Laser hemorrhoidoplasty (LHP) has emerged as a minimally invasive alternative for treating hemorrhoidal disease, particularly in grades III and IV. The outcomes of Laser hemorrhoidoplasty (LHP) have been evaluated in recent studies, assessing its efficacy and safety profiles in these advanced cases.
Outcomes in Grade III Hemorrhoids
LHP demonstrates favorable short-term results for grade III hemorrhoids. A study involving 50 patients reported a 98% reduction in hemorrhoidal stage and a 92% rate of complete or good symptom improvement at 60 days post-procedure. Postoperative pain was minimal, with 100% of patients reporting low pain scores by day 60. The study noted a 34% long-term recurrence rate over a mean follow-up of 5.4 years.
Outcomes in Grade IV Hemorrhoids
The effectiveness of LHP in grade IV hemorrhoids is comparatively limited.
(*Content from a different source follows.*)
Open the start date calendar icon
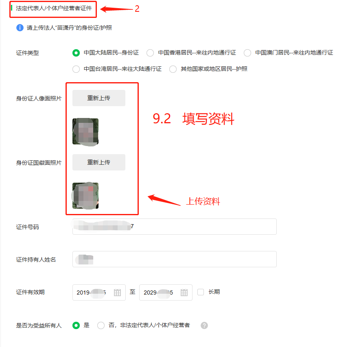coord(117,292)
In a study of 162 patients, those with grade IV disease experienced higher postoperative complication rates, including bleeding (31.6%), readmissions (26.3%), and reoperations (21.1%). This group had a significantly higher recurrence rate compared to grades II and III.
Another study reported a 50% recurrence rate in grade IV patients over a 2-year follow-up period, suggesting that LHP may be less effective for severe hemorrhoidal disease .
Comparative Effectiveness
When compared to traditional excisional hemorrhoidectomy, LHP offers advantages such as reduced postoperative pain and quicker return to daily activities. However, the recurrence rates for LHP are higher, especially in advanced hemorrhoidal grades. Therefore, while LHP is a viable option for grade III hemorrhoids, we advise caution when considering it for grade IV cases.
Summary
Hemorrhoid Grade | Symptom Improvement | Recurrence Rate | Complication Rate | Pain Level | Return to Activity |
---|---|---|---|---|---|
Grade III | High (92%) | Moderate (34%) | Low | Low | Quick |
Grade IV | Moderate (50%) | High (50%) | High | Low | Quick |
Conclusion
In conclusion, Outcomes of Laser Hemorrhoidoplasty (LHP) show it to be an effective and less painful alternative to conventional surgery for grade III hemorrhoids. However, its efficacy diminishes in grade IV cases, where we observe higher complication and recurrence rates. Careful patient selection is crucial to improve outcomes.